Voters Abroad
Atrios thanks Italian-born Canadians for helping to vote out Berlusconi. I’m happy about the election’s outcome, but I don’t know how I feel about this process.
The United States allows citizens to vote from anywhere with absentee ballots. Ireland specifically disallows it. In my wishy-washy way, I agree with both.
Irish-Americans can be pretty ignorant of politics back home, to the point of supporting terrorism. If an Irish political party - of any ideology - mounted a mass citizenship registration drive among these folks, they could in theory skew the entire Irish election system. There are a lot of us. (Based on the ignorance on display in this post, do you really think I’m qualified to make judgments on Irish politics?)

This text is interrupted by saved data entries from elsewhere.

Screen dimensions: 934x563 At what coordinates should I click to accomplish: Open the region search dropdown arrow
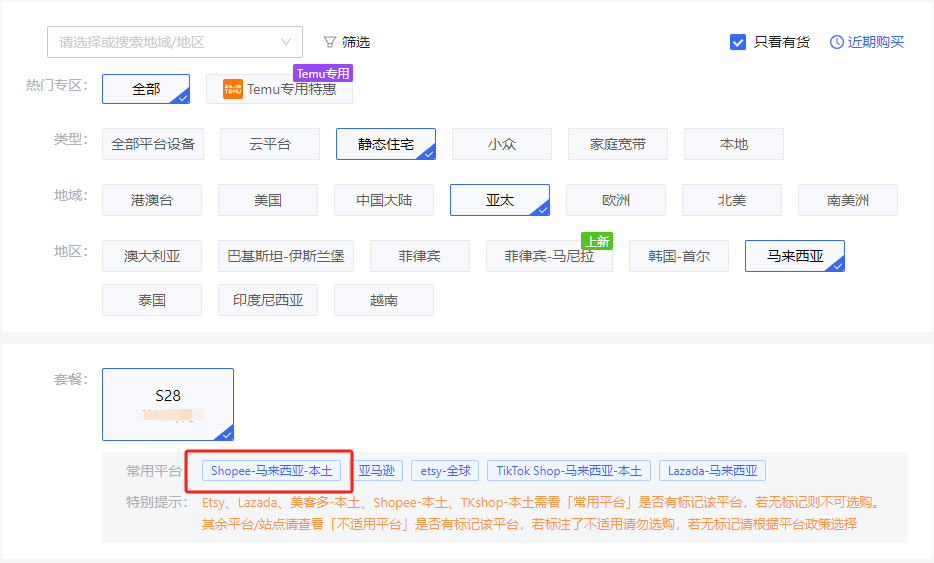click(x=286, y=42)
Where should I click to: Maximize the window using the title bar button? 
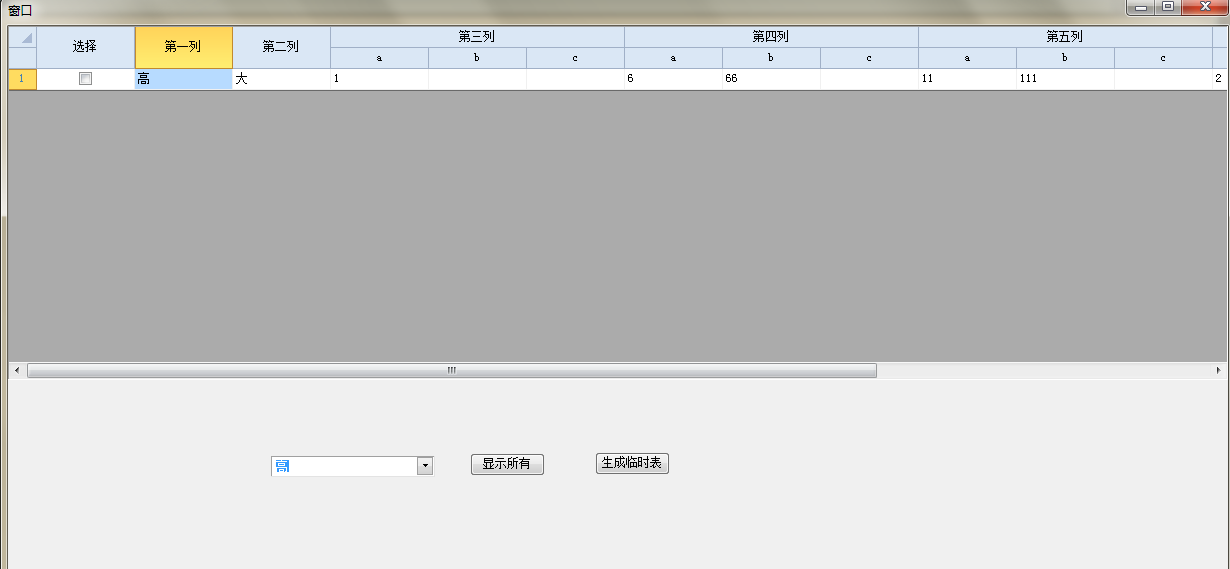click(x=1167, y=8)
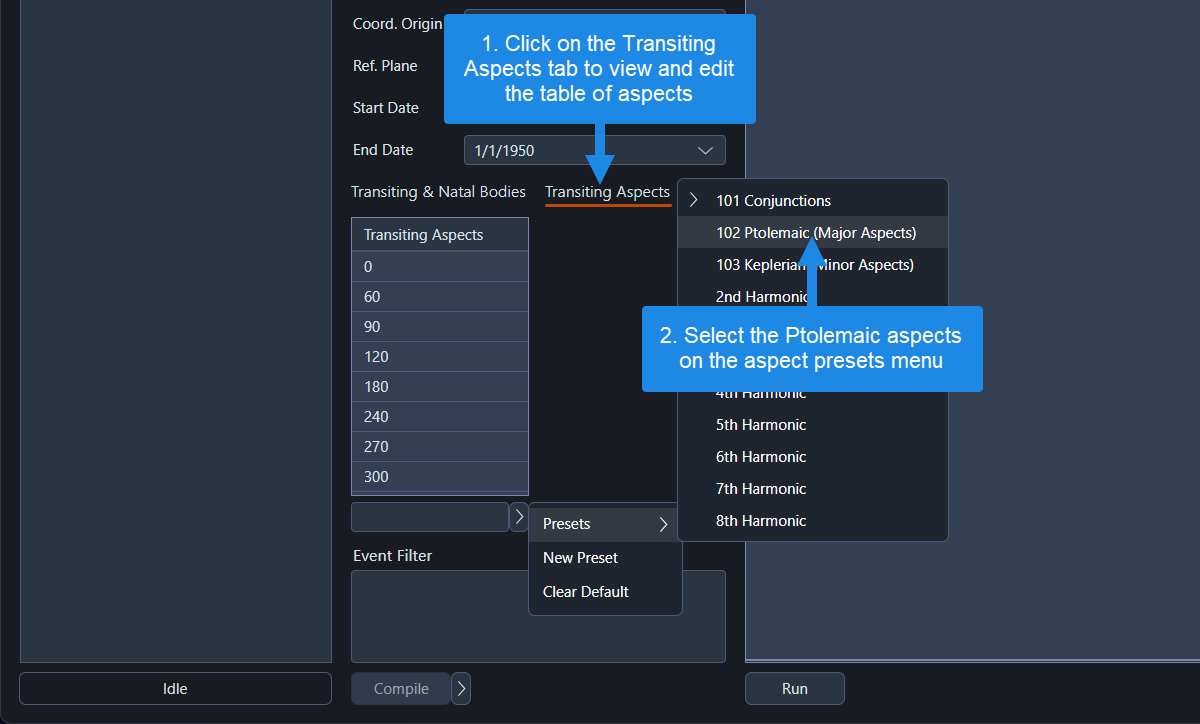The width and height of the screenshot is (1200, 724).
Task: Click New Preset in the menu
Action: 581,558
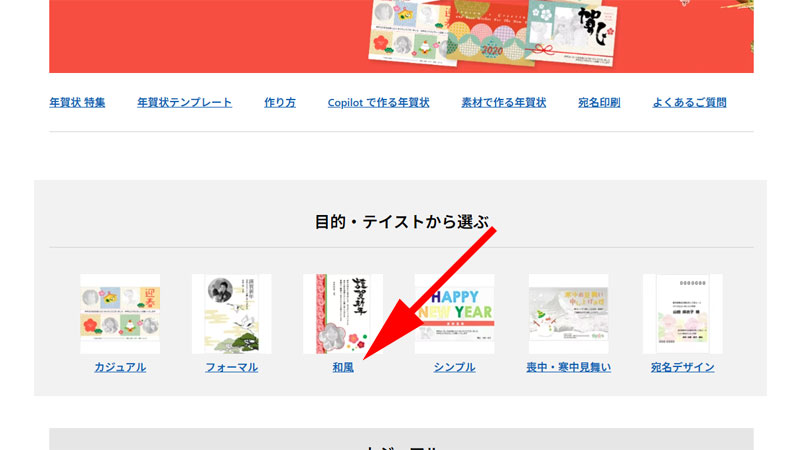
Task: Pick the HAPPY NEW YEAR simple thumbnail
Action: pyautogui.click(x=455, y=314)
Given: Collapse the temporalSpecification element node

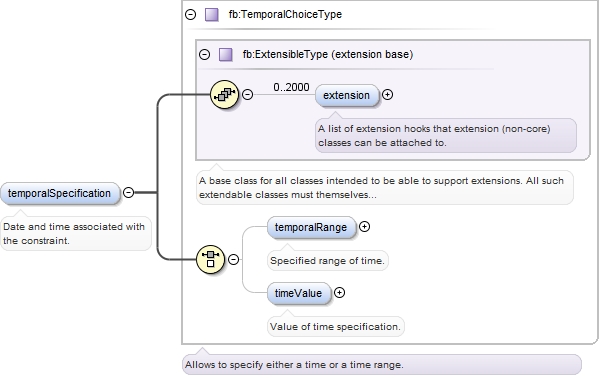Looking at the screenshot, I should (129, 192).
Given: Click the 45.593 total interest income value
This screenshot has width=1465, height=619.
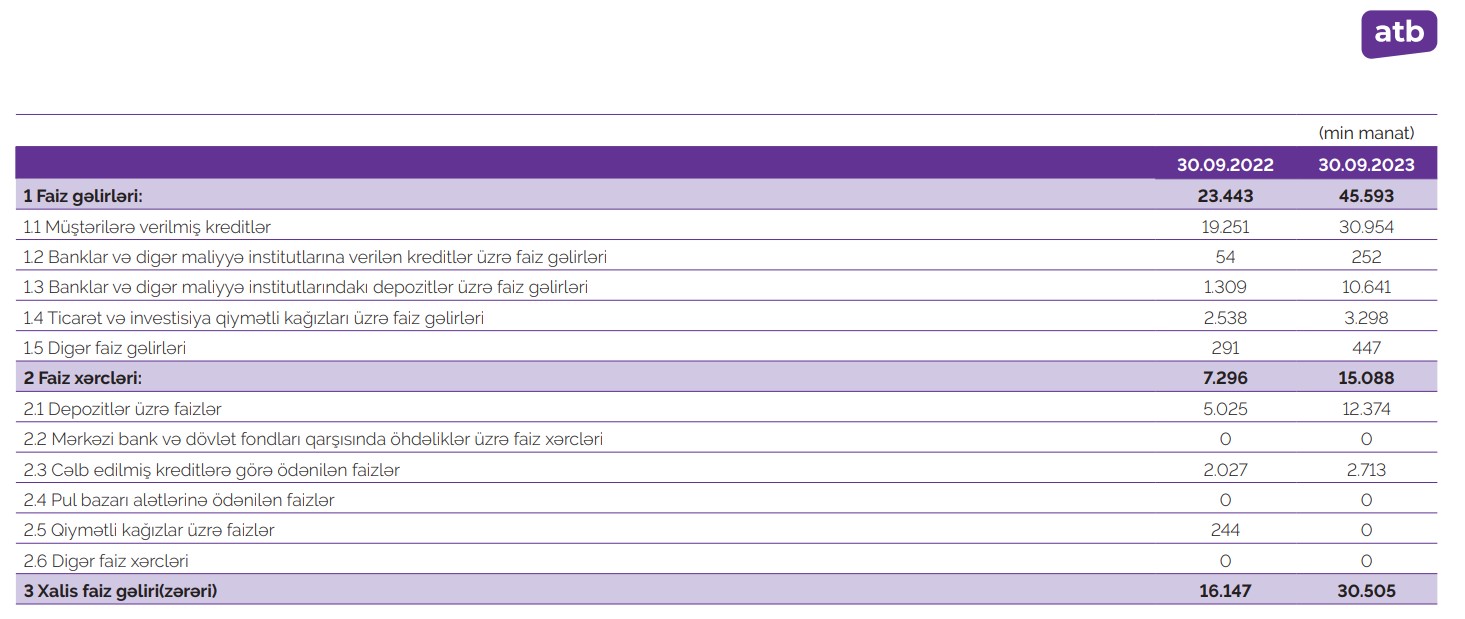Looking at the screenshot, I should (1366, 196).
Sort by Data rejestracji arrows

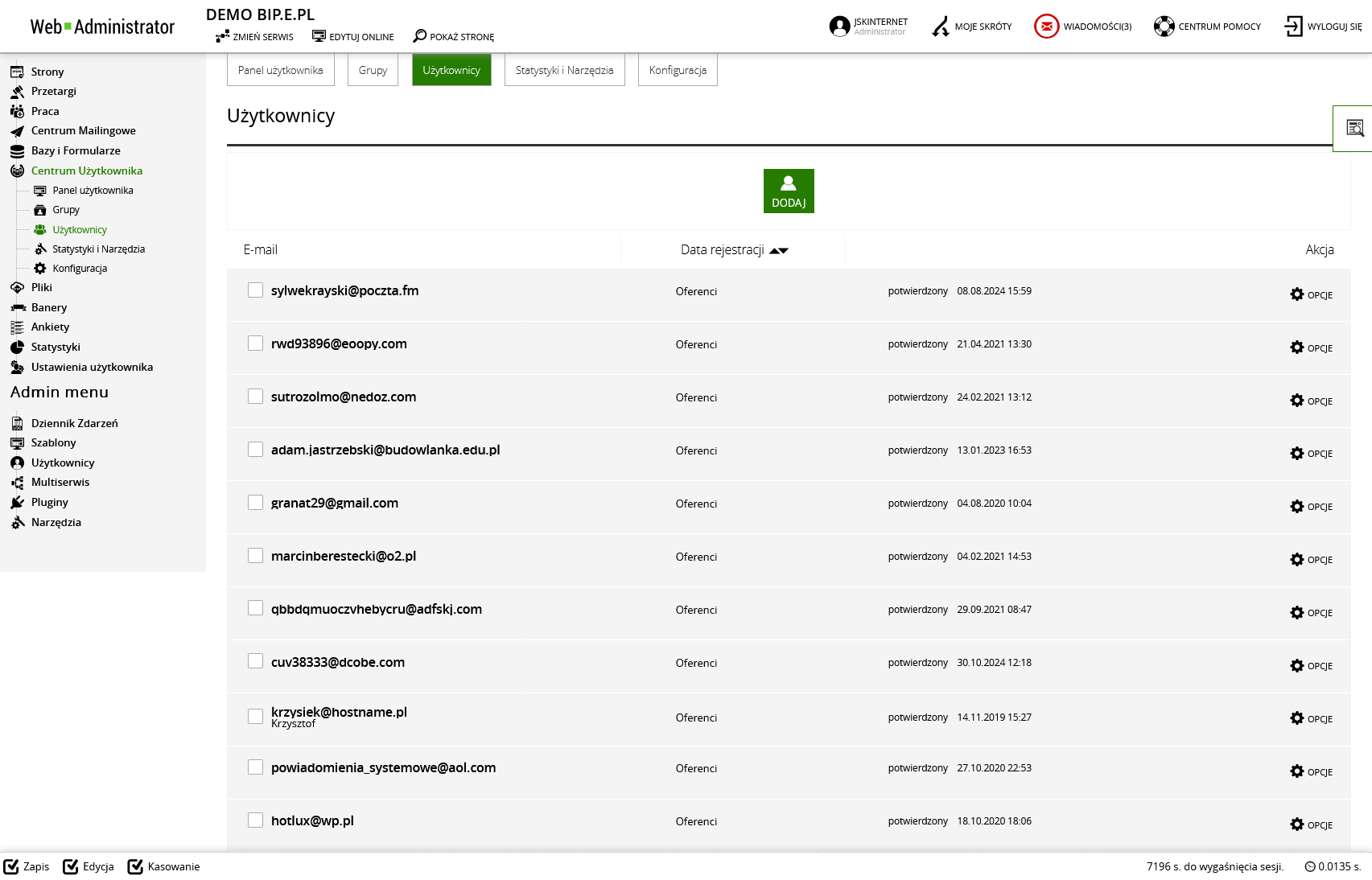(778, 250)
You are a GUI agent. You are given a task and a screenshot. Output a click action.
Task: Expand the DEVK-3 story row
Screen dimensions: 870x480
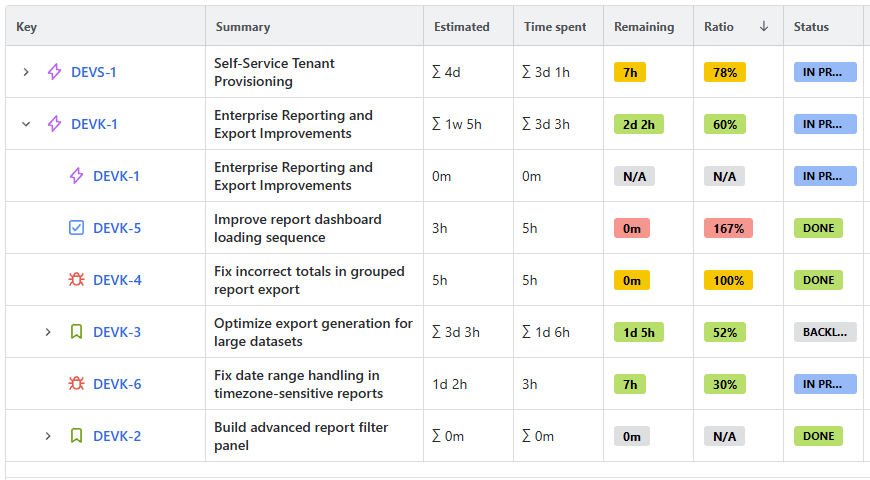(48, 332)
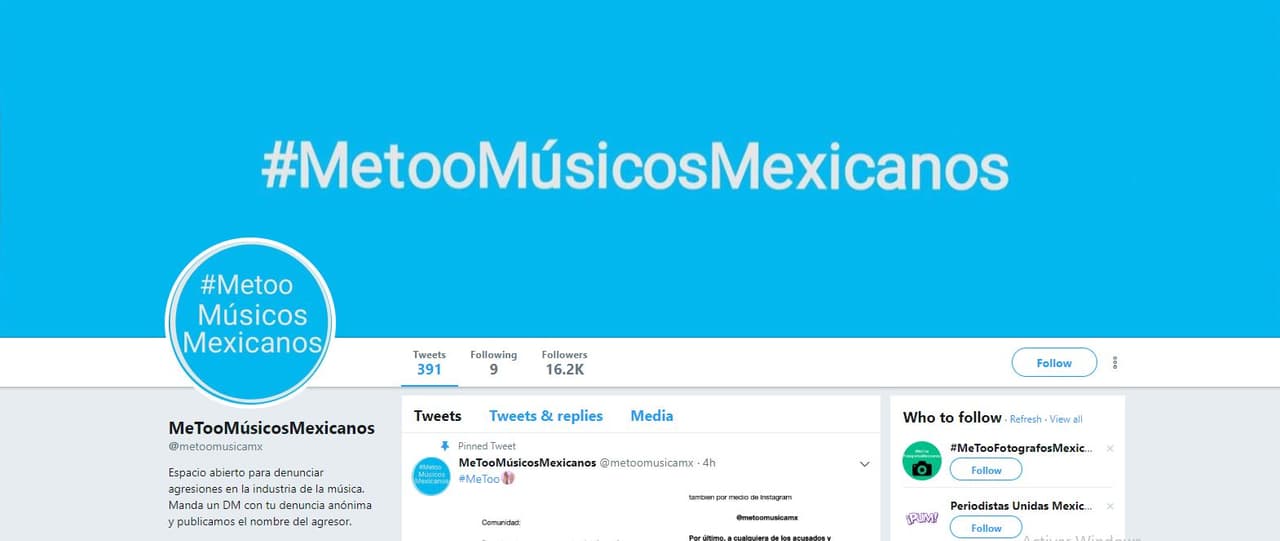Screen dimensions: 1280x541
Task: Switch to the Tweets & replies tab
Action: [x=546, y=416]
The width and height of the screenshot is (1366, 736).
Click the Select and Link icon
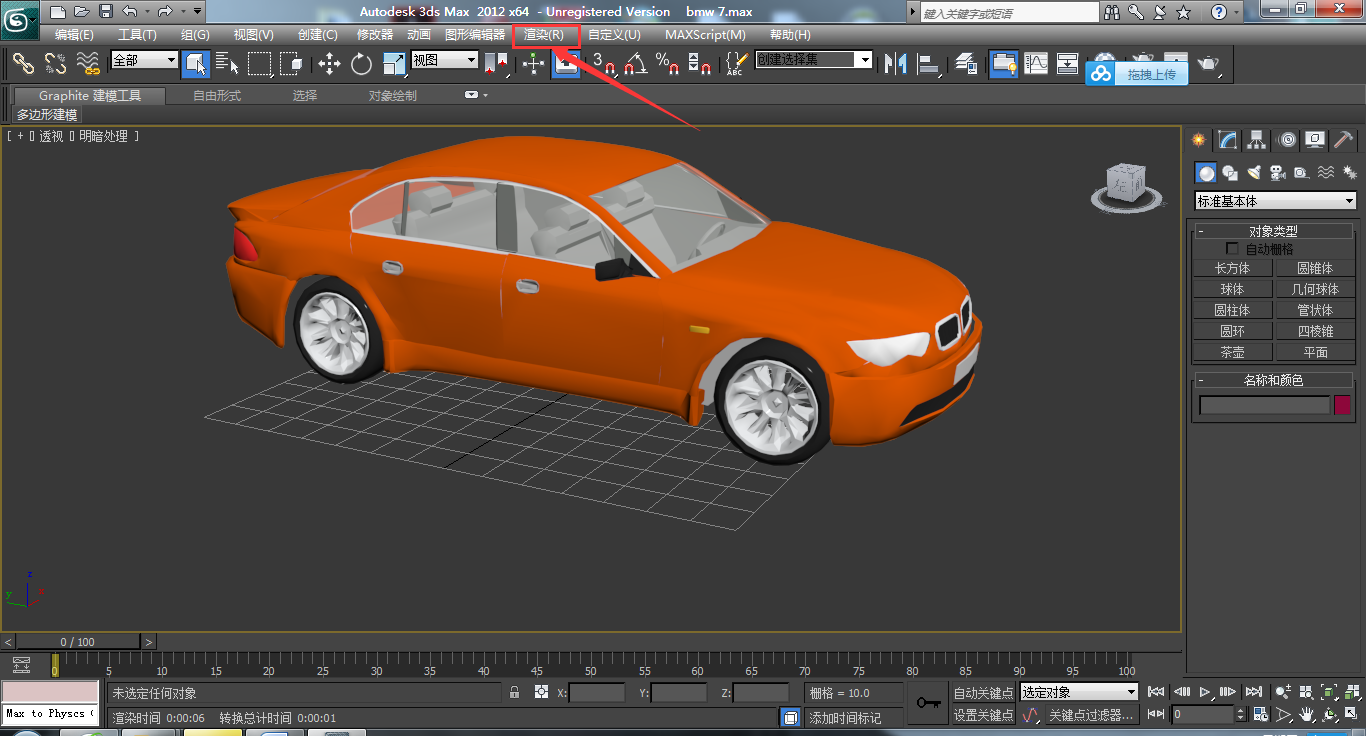[23, 65]
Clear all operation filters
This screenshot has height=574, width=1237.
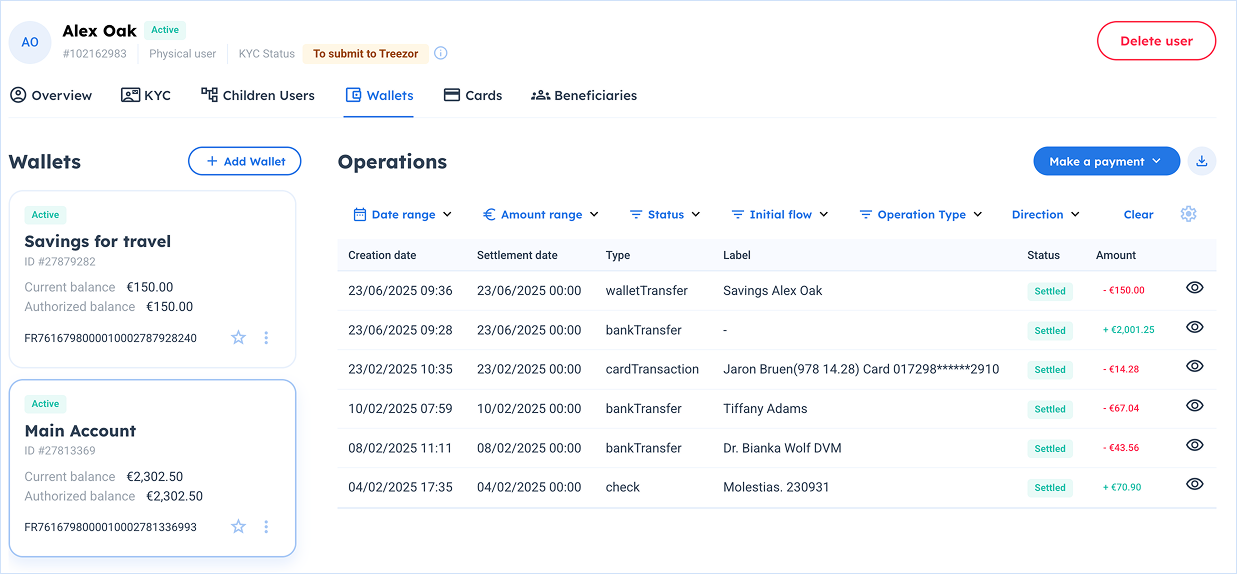pos(1138,214)
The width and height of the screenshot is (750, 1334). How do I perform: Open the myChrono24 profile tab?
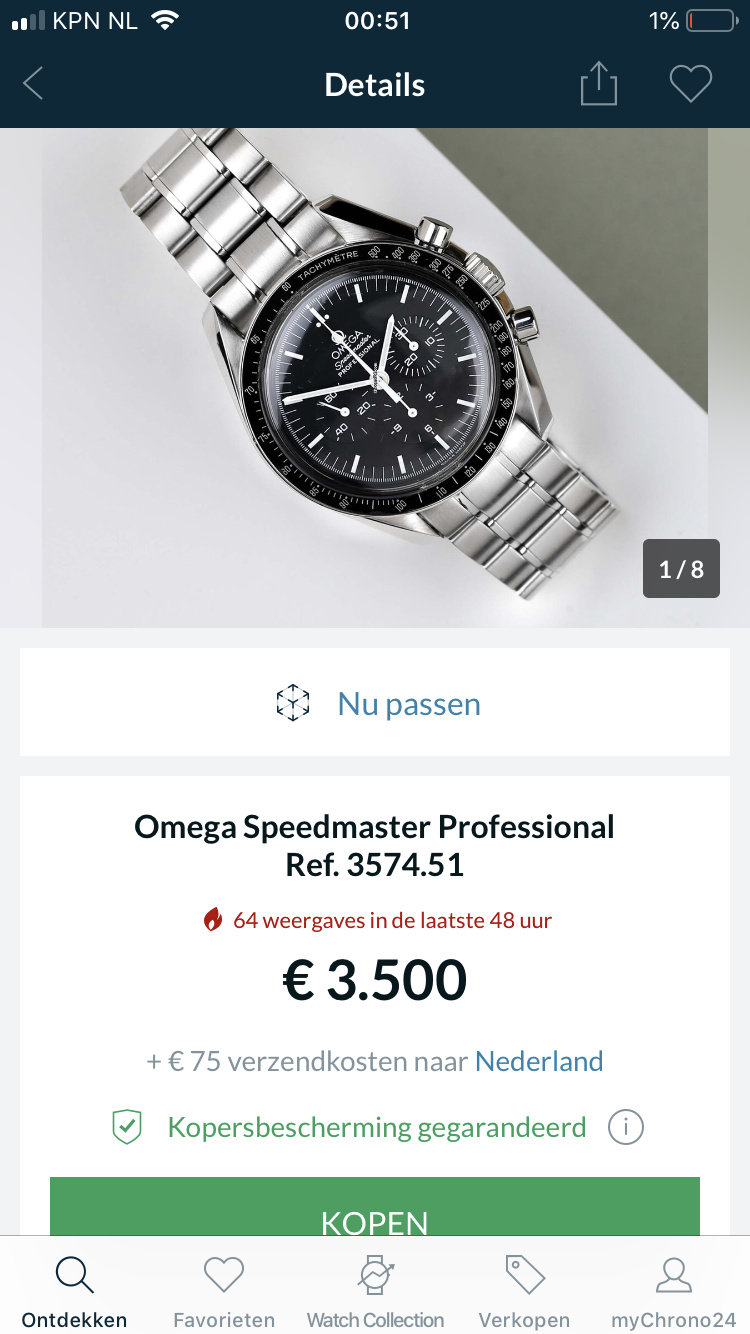(x=673, y=1291)
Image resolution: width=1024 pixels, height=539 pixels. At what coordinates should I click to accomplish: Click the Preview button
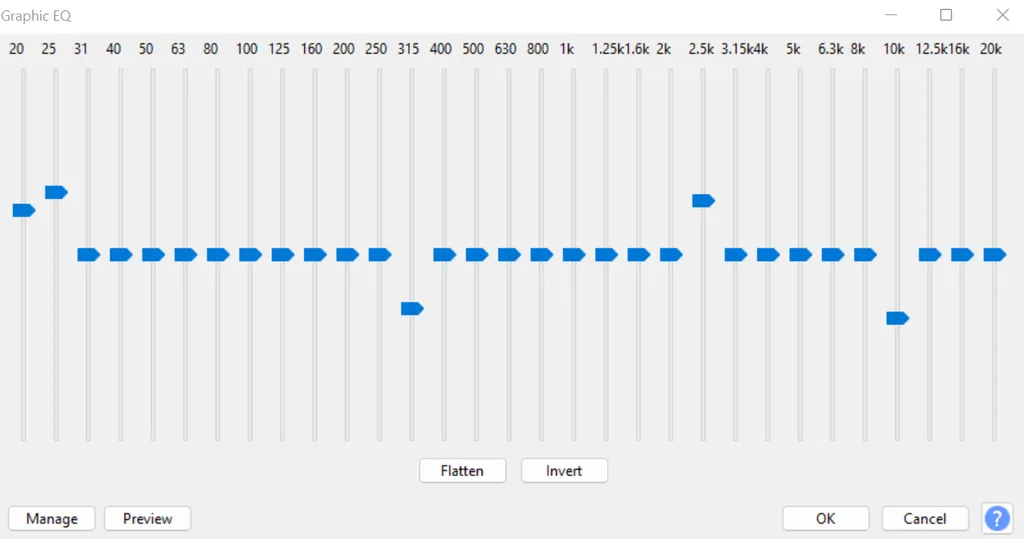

Foreigners eligible for US citizenship aren’t nearly as formidable a group relative to the US population, so there’s a limit to the electoral damage they can do. Their biggest effect is probably to turn the reddish states on the Canadian border (Washington, Idaho, Montana, North Dakota, New Hampshire, and Maine) a little bluer. Plus (and I’m not being rational here) I’m an American, I might like to live abroad someday, and dammit I want my vote.
But returning to Italy, my concern is that the people cheering this latest result might not be so happy if the populations of South Philly, Bensonhurst, and Little Italy all became a force in Italian politics.